PASSAGE TO READ.
++++++

Nivasin, Nivāsin, Nivāsī, Nivasi: 21 definitions
Nivasin means something in Buddhism, Pali, Hinduism, Sanskrit, Marathi, Jainism, Prakrit, Hindi. If you want to know the exact meaning, history, etymology or English translation of this term then check out the descriptions on this page. Add your comment or reference to a book if you want to contribute to this summary article.
Purana and Itihasa (epic history)
Nivāsin (निवासिन्) refers to a “resident”, according to the Śivapurāṇa 2.3.3.—Accordingly, as the Gods eulogized Umā with devotion:—“[...] O goddess Umā, mother of the universe, resident of Śivaloka (i.e., śivaloka-nivāsin), favourite of Śiva, O great goddess, O Durgā, we bow to you, With great devotion we bow to the illustrious Energy, the holy, the tranquil, the holy nourishment and the one with the forms of Mahat and the Avyakta”.
The Purana (पुराण, purāṇas) refers to Sanskrit literature preserving ancient India’s vast cultural history, including historical legends, religious ceremonies, various arts and sciences. The eighteen mahapuranas total over 400,000 shlokas (metrical couplets) and date to at least several centuries BCE.
Nivāsin (निवासिन्) (Cf. Nivāsinī) refers to an “inhabitant (of a particular place)”, according to Bāṇa’s Kādambarī (p. 225-226).—Accordingly, while describing the shire of the Goddess Caṇḍikā, “[Then follows the image of the Goddess Caṇḍikā, which matches the conception of Kālarātri in the passage from the Mahābhārata:] Her feet were never bereft of cloths [dyed with] red lac thrown upon the mound of her seat [on the altar] as if they were the lives of all creatures arrived there for shelter; she resembled an inhabitant of the Underworld (pātāla-nivāsinī) because of the intense darkness obstructed [only] by the flashes from axes, spears, etc., weapons deadly for beings, that seemed to hold nets of hair stuck from decapitations because of the reflections of black yak-tail whisks cast [upon their surfaces]; [...]”.
Kavya (काव्य, kavya) refers to Sanskrit poetry, a popular ancient Indian tradition of literature. There have been many Sanskrit poets over the ages, hailing from ancient India and beyond. This topic includes mahakavya, or ‘epic poetry’ and natya, or ‘dramatic poetry’.
Shaktism (Shakta philosophy)
Nivāsin (निवासिन्) (Cf. Nivāsinī) refers to “one who resides (in the great Void)”, according to the Kularatnoddyota verse 2.29-33.—Accordingly, “O (goddess whose) face is beloved (to all)! You who move within (me) and outside (me)! Supreme one who is both supreme (transcendent) and inferior (immanent)! Divine one who resides in the great Void (mahāśūnya-nivāsinī)! Do you not know, O large eyed one, that you are, just as I am, without either beginning or end? Such (also) is this Krama lineage that has come down through the sequence of the series (of teachers). [...]”.

++++++

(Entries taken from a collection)
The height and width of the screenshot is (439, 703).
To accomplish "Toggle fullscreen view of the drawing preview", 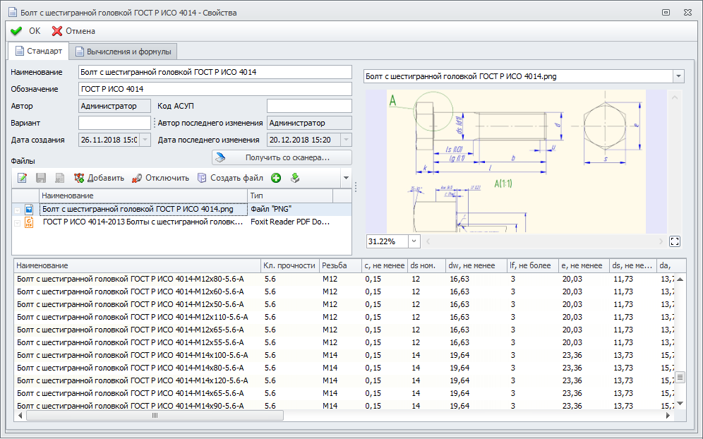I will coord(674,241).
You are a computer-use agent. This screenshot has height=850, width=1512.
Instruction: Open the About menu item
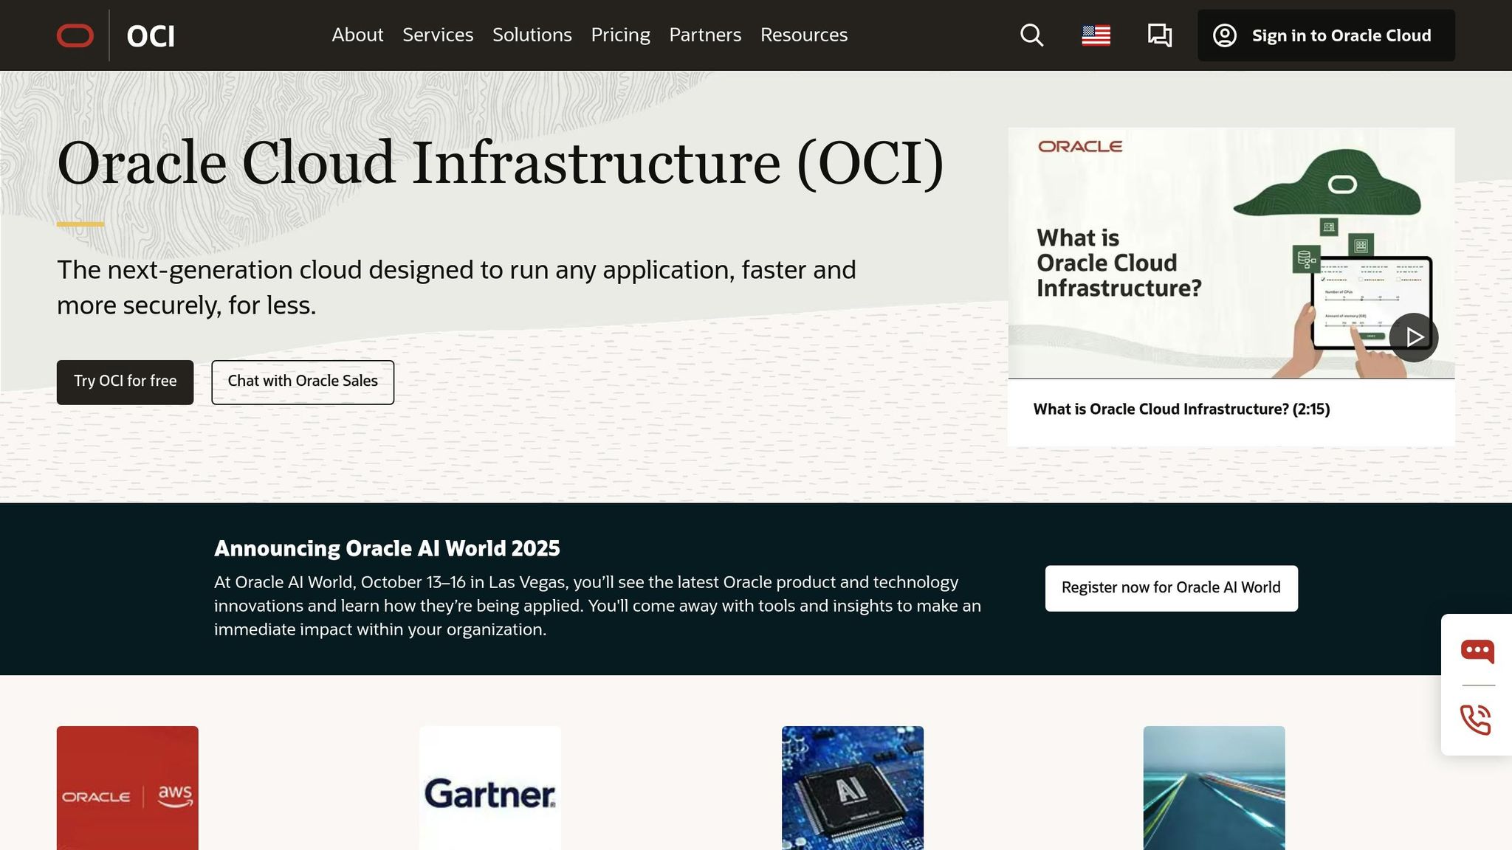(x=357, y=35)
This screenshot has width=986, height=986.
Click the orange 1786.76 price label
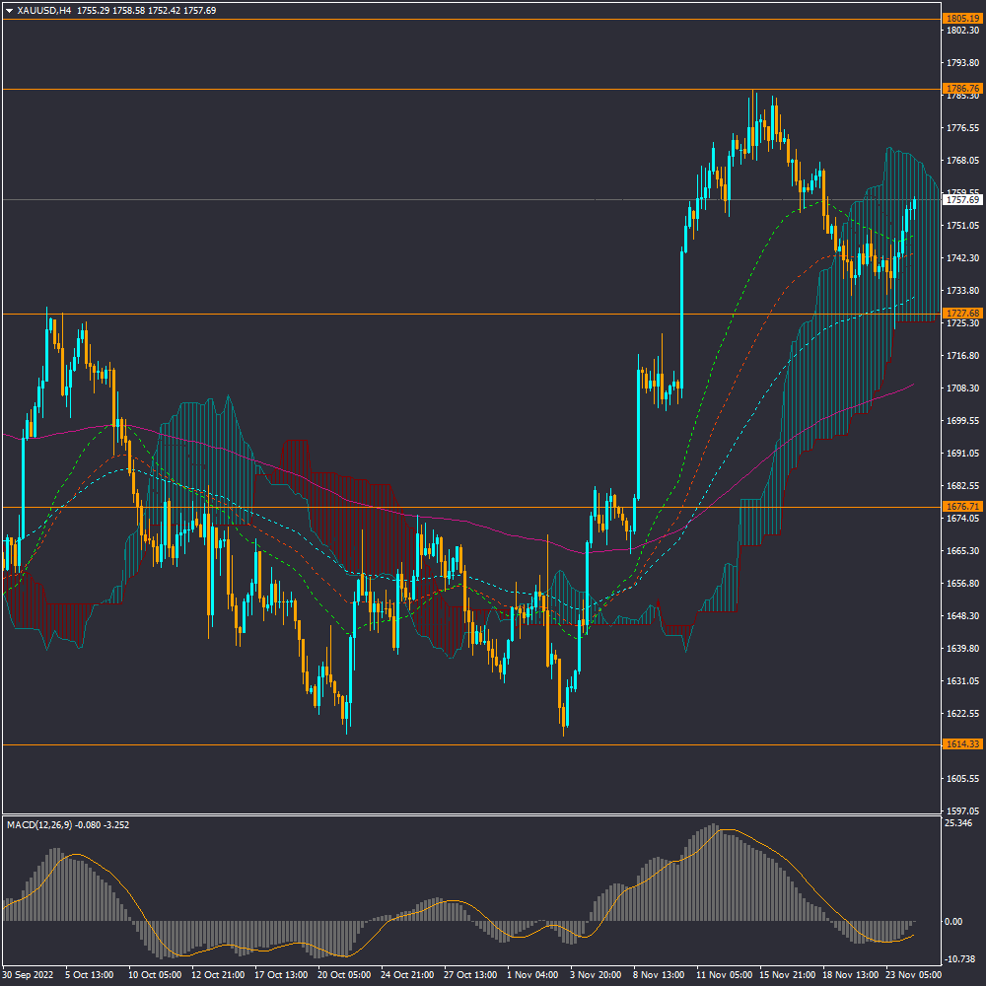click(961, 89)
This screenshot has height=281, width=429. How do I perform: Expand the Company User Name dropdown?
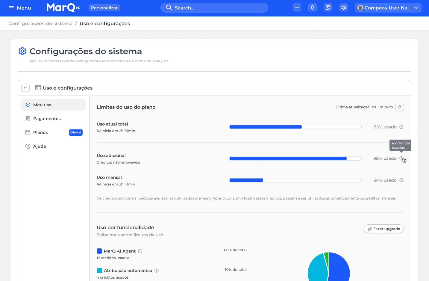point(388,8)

++++++

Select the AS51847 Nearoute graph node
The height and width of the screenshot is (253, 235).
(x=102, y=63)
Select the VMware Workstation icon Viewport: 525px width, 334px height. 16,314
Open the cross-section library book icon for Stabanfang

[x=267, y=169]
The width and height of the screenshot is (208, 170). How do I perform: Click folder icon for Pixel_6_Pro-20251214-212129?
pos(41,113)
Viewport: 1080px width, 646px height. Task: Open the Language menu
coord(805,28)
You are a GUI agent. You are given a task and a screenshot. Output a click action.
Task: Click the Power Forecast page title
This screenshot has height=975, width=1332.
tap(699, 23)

++++++

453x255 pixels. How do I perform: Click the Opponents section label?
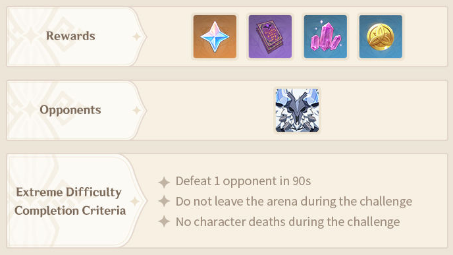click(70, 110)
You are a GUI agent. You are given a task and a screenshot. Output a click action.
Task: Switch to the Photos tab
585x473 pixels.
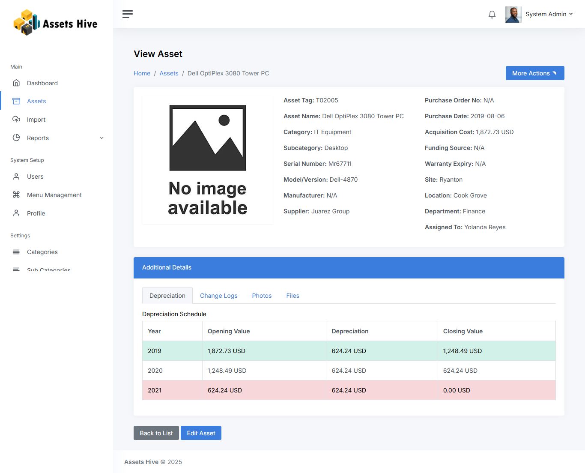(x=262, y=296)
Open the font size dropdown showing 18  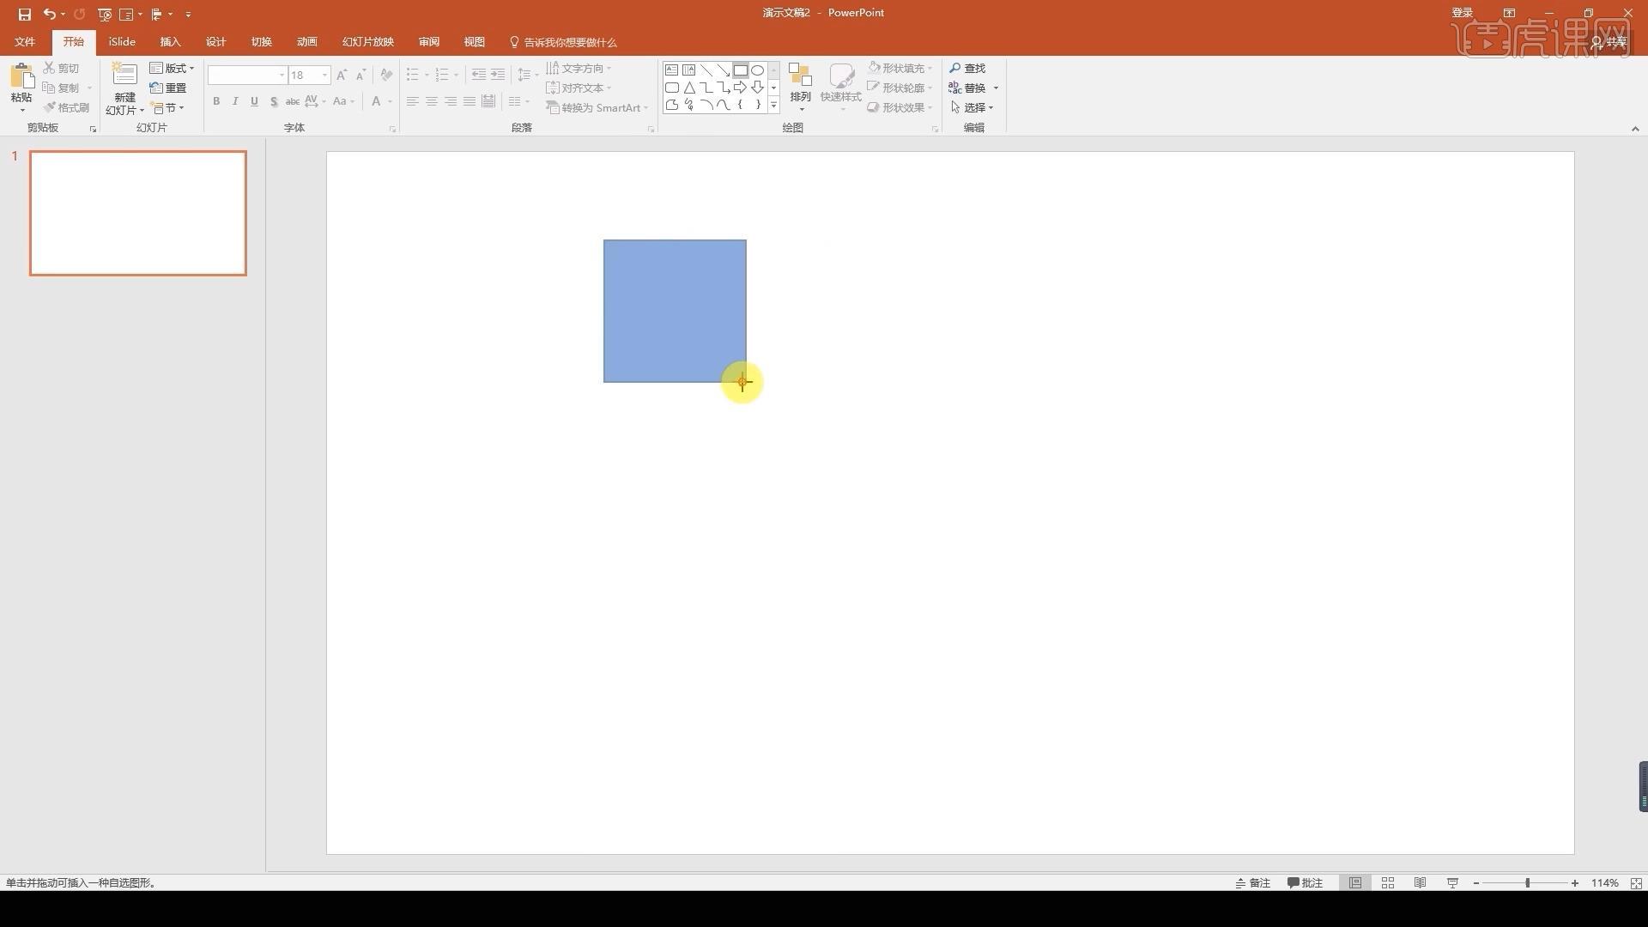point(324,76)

++++++

BRIEF.
Answer these questions using the text on Nivasin above.
(a) In the Śivapurāṇa passage, the gods call Umā a resident of which place?
(b) How many shlokas do the eighteen mahapuranas total?
(c) In the Kularatnoddyota verse, where does the divine one reside?

CORRECT ANSWER.
(a) Śivaloka
(b) Over 400,000
(c) In the great Void (mahāśūnya)